Unvaccinated mom urges pregnant women to get jab after prior miscarriages made her hesitant

A mother is urging pregnant women to get vaccinated against COVID-19 after a bout with the virus turned the birth of her child into an ordeal.

Sarah Heyl, of Sacramento, California, first contracted the virus roughly four months ago, when she was 30 weeks pregnant with her daughter. Her husband Matt experienced a breakthrough case of COVID, having gotten his last shot in April. The couple’s 16-month-old son also contracted a minor case, according to KTXL.

Despite the urgings of her doctor, Sarah had opted to forgo vaccination while pregnant. This decision came, in part, because of caution, as Sarah had previously miscarried multiple times as the couple was trying to have children.

She also assumed her risk from the virus would be minor, as she was reasonably healthy and worked from home. The couple now believes that they caught coronavirus from a family member.

“I contracted COVID from a family member who had a brief interaction with my then 16-month-old, and it was enough to infect him,” Sarah said. “Luckily, he didn’t have any serious symptoms.”

A representational image of a pregnant woman getting vaccinated against COVID-19 with the Pfizer shot.
Raul Arboleda/AFP via Getty Images

Matt said that his wife’s condition became noticeably worse than his over time. At one point, he found that Sarah was up to 36 breathes per minute—roughly three times the standard amount—and knew she needed to be taken to the hospital.

It was decided by doctors that Sarah would have to give birth via C-section at 32 weeks, due to the risk posed to her child by the virus. Following the birth of her daughter, Naomi, Sarah was not allowed to see her newborn for 10 days due to her continued bout with COVID.

Naomi is now four-months-old and healthy. Now Sarah is urging pregnant women to put their worries about coronavirus aside and get vaccinated.

“Something that will stick with me is that because I was positive, Naomi, I didn’t get to meet Naomi until 10 days after she was born,” Sarah said. “So, that was a tough time that I would never want another mother to experience that separation after birth where you can’t see your child, you can’t touch your child.”

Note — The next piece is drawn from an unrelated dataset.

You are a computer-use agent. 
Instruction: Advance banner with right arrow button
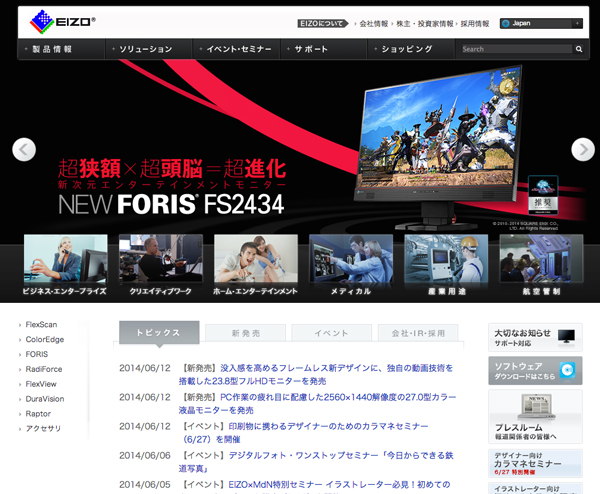pyautogui.click(x=582, y=149)
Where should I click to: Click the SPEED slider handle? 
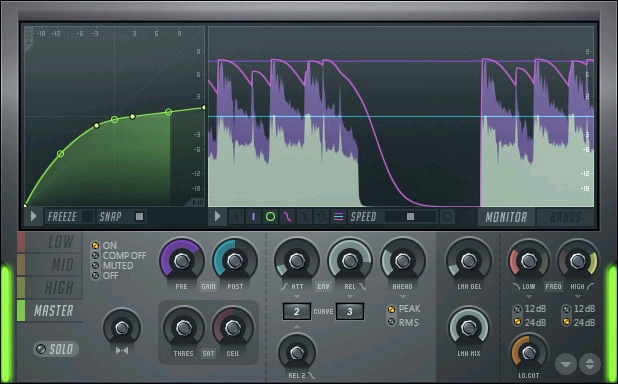tap(410, 216)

The Centers for Disease Control and Prevention (CDC) urges all people who are pregnant, trying to become pregnant, or were recently pregnant to get vaccinated. As with non-pregnant individuals, the organization’s official stance is that the benefits of the COVID-19 vaccines outweigh the relatively rare risks. In some cases, doctors have found that mothers might pass on COVID antibodies to their unborn children in utero.

Newsweek reached out to the CDC for any updated statistics and vaccines and pregnancy.